━━━━━ Data to examine ━━━━━
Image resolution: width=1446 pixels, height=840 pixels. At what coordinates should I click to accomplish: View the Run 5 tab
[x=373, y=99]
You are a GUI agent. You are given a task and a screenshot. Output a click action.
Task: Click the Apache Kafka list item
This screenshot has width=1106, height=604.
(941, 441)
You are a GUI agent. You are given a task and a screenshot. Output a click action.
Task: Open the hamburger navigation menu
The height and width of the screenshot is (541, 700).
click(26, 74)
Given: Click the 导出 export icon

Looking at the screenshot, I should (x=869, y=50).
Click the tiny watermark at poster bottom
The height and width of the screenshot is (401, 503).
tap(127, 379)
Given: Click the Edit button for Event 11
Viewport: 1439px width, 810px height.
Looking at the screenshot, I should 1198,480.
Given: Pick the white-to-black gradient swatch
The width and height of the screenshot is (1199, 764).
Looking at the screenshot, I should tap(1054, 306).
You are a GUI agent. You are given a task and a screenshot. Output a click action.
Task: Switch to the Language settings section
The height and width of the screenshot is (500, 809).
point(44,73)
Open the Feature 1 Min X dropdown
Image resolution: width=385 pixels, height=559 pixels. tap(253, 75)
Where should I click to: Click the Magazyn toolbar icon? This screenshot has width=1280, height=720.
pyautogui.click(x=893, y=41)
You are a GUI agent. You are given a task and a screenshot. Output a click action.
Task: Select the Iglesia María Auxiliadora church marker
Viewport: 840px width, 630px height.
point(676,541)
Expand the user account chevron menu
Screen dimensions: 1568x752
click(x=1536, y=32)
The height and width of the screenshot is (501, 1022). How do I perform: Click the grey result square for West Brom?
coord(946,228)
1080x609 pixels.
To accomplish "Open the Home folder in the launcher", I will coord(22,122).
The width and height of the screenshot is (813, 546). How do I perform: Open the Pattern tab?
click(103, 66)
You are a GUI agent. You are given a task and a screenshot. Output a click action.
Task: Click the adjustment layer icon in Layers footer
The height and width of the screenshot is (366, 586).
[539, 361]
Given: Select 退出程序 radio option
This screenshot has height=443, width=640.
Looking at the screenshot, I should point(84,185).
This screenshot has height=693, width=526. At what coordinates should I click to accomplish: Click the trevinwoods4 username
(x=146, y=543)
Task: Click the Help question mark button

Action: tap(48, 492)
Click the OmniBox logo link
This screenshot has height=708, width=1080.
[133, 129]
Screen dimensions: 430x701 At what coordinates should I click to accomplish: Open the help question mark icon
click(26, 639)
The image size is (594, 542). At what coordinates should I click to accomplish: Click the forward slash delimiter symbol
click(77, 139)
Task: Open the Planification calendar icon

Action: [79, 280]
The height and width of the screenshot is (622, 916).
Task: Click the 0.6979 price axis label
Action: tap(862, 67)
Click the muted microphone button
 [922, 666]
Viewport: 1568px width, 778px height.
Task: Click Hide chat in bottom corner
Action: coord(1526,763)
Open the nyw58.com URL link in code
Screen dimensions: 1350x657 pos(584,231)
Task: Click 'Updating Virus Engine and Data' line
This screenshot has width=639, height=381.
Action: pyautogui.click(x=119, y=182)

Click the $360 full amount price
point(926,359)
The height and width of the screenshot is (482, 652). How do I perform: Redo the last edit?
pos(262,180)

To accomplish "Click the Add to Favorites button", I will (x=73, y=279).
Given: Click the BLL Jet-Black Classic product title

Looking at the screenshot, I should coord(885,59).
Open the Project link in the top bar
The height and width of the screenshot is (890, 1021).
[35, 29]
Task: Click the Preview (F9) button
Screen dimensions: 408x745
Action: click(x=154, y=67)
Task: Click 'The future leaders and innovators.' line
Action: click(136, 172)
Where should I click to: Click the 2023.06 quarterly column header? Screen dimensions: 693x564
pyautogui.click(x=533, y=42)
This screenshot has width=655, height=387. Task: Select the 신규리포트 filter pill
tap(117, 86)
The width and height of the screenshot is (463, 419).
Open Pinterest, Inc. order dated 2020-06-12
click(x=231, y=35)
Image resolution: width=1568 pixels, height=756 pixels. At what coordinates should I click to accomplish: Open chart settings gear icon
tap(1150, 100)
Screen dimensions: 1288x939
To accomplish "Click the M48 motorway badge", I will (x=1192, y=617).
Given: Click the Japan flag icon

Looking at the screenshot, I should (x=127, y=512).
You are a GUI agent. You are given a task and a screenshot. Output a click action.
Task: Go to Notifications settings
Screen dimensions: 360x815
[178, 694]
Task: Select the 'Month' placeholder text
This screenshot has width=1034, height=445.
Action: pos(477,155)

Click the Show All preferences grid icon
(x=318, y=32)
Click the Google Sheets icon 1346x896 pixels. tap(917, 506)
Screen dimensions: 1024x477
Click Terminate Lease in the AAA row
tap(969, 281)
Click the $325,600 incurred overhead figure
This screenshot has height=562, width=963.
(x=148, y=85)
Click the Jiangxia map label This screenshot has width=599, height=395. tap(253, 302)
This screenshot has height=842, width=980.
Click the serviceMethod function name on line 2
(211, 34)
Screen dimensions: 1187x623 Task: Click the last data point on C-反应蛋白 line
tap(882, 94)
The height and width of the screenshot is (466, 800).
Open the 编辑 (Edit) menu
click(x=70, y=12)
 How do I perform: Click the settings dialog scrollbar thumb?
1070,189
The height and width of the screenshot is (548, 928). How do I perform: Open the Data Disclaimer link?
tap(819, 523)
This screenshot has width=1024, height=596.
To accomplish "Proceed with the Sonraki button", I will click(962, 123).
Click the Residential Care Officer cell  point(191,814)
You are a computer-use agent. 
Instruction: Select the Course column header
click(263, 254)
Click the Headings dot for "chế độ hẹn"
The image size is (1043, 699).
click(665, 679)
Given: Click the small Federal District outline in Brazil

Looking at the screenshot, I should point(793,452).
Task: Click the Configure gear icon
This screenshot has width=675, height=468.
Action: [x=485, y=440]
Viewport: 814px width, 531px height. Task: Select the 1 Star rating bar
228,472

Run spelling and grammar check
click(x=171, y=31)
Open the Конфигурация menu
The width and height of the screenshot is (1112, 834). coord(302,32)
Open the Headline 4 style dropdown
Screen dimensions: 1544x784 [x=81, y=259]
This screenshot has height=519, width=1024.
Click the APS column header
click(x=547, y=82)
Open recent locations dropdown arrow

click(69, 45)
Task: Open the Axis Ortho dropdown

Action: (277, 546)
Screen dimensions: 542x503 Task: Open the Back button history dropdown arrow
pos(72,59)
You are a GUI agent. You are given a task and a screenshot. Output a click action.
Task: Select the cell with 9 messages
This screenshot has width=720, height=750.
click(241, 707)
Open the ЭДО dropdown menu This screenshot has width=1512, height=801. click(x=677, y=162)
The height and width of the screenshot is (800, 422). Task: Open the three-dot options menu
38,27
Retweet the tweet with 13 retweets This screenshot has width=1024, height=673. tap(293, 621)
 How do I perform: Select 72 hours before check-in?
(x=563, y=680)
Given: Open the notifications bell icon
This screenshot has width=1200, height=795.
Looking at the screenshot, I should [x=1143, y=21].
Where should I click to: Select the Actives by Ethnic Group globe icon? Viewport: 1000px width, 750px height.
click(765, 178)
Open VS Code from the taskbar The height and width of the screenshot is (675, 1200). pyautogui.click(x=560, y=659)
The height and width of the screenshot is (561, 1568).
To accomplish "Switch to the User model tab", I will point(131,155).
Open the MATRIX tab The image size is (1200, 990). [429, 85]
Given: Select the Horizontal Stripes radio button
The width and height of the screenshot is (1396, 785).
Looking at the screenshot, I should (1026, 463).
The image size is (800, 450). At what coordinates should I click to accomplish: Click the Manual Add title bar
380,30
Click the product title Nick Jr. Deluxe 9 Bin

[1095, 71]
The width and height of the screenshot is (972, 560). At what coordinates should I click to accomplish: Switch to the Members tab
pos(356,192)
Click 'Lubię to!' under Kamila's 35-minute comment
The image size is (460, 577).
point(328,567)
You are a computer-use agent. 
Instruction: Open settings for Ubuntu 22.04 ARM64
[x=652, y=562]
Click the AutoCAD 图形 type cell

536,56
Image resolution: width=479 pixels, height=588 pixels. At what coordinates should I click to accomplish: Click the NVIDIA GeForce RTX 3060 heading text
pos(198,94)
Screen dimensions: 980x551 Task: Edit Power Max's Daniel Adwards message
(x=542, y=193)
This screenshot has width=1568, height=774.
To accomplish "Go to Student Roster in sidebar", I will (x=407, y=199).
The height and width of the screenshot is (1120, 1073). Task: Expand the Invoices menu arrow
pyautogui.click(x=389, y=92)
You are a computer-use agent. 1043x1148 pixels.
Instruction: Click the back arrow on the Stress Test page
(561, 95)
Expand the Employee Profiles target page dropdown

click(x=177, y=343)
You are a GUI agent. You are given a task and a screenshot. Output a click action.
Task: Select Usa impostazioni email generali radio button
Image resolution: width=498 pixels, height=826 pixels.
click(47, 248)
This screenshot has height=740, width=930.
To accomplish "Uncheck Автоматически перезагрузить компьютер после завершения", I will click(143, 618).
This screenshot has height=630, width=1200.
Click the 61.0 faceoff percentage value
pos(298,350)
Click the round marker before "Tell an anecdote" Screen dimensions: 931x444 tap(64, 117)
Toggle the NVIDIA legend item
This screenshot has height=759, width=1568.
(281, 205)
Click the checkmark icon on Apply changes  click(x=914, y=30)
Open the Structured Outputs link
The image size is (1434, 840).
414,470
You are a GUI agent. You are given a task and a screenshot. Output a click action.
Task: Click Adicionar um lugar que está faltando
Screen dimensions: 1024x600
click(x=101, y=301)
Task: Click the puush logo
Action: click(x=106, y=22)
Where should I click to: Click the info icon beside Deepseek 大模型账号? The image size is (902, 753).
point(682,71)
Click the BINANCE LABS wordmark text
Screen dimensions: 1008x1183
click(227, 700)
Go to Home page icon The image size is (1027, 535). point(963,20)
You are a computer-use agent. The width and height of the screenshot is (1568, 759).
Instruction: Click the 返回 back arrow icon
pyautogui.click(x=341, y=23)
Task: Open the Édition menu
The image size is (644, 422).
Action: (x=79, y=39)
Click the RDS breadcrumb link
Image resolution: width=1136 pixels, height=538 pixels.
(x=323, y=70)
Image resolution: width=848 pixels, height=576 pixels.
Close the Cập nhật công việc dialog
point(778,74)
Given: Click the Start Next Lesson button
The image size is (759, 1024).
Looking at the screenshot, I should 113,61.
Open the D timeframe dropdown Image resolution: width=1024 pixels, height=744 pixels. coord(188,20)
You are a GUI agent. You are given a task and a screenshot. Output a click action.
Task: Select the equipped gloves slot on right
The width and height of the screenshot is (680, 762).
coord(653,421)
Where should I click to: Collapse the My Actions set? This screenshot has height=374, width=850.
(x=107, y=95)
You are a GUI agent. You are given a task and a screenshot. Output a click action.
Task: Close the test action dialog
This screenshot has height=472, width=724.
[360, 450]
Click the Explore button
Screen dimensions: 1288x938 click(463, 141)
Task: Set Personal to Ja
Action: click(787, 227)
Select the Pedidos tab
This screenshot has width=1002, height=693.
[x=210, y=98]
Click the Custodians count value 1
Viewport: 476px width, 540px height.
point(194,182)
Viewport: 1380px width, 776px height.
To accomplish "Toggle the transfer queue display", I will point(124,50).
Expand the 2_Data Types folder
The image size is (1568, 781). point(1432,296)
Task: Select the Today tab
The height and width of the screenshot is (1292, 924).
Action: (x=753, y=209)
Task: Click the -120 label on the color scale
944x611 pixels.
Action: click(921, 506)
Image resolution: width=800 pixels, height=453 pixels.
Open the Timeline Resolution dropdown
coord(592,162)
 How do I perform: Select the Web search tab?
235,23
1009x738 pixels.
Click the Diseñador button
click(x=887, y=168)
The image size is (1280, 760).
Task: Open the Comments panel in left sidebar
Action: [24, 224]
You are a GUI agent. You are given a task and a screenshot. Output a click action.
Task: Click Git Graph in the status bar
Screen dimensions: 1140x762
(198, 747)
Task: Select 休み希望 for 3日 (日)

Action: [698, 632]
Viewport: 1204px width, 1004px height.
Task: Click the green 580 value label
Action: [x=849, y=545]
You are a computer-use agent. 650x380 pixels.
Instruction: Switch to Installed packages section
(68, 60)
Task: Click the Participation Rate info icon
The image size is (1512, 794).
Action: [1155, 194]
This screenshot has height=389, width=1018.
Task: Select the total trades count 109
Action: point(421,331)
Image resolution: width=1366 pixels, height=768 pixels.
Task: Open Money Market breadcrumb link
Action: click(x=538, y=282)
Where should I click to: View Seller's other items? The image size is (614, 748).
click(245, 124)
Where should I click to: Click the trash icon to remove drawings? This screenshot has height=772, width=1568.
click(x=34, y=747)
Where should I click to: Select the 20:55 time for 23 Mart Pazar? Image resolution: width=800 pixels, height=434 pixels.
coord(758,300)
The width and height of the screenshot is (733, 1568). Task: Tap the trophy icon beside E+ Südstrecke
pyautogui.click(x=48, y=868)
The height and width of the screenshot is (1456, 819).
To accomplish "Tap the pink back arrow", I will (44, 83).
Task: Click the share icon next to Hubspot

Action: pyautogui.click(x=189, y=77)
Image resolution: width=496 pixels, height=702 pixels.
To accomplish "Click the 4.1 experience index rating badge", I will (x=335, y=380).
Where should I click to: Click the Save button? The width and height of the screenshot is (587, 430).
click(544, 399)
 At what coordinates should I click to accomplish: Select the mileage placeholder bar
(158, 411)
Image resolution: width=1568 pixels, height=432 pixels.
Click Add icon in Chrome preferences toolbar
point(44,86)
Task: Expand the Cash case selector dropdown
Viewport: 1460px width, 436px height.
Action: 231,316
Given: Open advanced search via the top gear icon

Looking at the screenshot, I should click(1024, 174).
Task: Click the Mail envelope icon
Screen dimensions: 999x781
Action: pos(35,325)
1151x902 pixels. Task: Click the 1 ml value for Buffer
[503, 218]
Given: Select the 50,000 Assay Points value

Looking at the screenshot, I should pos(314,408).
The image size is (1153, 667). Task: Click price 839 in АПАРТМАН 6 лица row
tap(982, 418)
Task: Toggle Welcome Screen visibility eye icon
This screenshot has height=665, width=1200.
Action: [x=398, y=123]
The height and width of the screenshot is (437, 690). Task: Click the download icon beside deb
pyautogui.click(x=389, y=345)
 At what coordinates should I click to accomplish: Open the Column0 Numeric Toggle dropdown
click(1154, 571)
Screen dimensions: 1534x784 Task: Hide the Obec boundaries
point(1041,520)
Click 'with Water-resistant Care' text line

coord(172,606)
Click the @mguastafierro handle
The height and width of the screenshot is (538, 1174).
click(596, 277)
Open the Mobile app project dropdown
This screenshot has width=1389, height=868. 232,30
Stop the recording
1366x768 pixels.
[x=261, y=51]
━━━━━
Filter the data above by the word "badge" and copy every line that matches.

To accomplish "Click the M48 motorway badge", I will (x=1192, y=617).
To accomplish "Click the 4.1 experience index rating badge", I will (x=335, y=380).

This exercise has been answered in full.